Is Happiness U-shaped in Age Everywhere? A Methodological Reconsideration for Europe

A recent contribution to research on age and well-being asserts that the impact of age on happiness is ‘u-shaped’ virtually everywhere. I evaluate that finding for European countries, considering whether it is robust to alternative methodological approaches. The article shows that these alternative approaches do not produce a u-shape ‘everywhere’: u-shapes are evident for some countries, but for others, the pattern is quite different.

Pub. Date
20 November, 2023
Happy And Angry Faces On Wooden Blocks

Main Points

  • A finding of ‘u-shapes everywhere’ is not robust to reasonable alternative methodological decisions—certainly not for European countries.
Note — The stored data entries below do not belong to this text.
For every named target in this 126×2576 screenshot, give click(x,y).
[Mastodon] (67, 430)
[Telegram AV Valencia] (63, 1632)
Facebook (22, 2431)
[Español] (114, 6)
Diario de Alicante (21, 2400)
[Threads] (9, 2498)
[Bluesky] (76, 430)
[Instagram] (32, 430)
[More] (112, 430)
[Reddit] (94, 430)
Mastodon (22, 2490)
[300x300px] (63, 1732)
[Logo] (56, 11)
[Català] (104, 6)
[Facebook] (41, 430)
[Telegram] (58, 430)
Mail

An analysis using different methodological decisions produces results that for some countries depart (sometimes substantially) from the idea of u-shapes.
  • To estimate the age-to-happiness effect, we are best served by an analysis that uses a full range of adult ages, does not control for individual circumstances but includes controls for cohort and period, and uses a flexible analytical form (instead of imposing a quadratic model even in situations where the relationship is not in fact u-shaped).
  • Where u-shapes exist, they are also substantially ‘shallower’ than is portrayed in Blanchflower (2021). The reason is that in Blanchflower’s analysis there are controls for individual circumstances. These controls are influenced by ageing itself – and the consequence is that that analysis hides some of the impact of age (i.e., they are ‘bad controls’). Getting older commonly includes the experience of loss – and if we use ‘bad controls’ we will ‘control away’ part of the negative impact of ageing on happiness. That approach to the analysis overstates any tendency of happiness to increase in older age.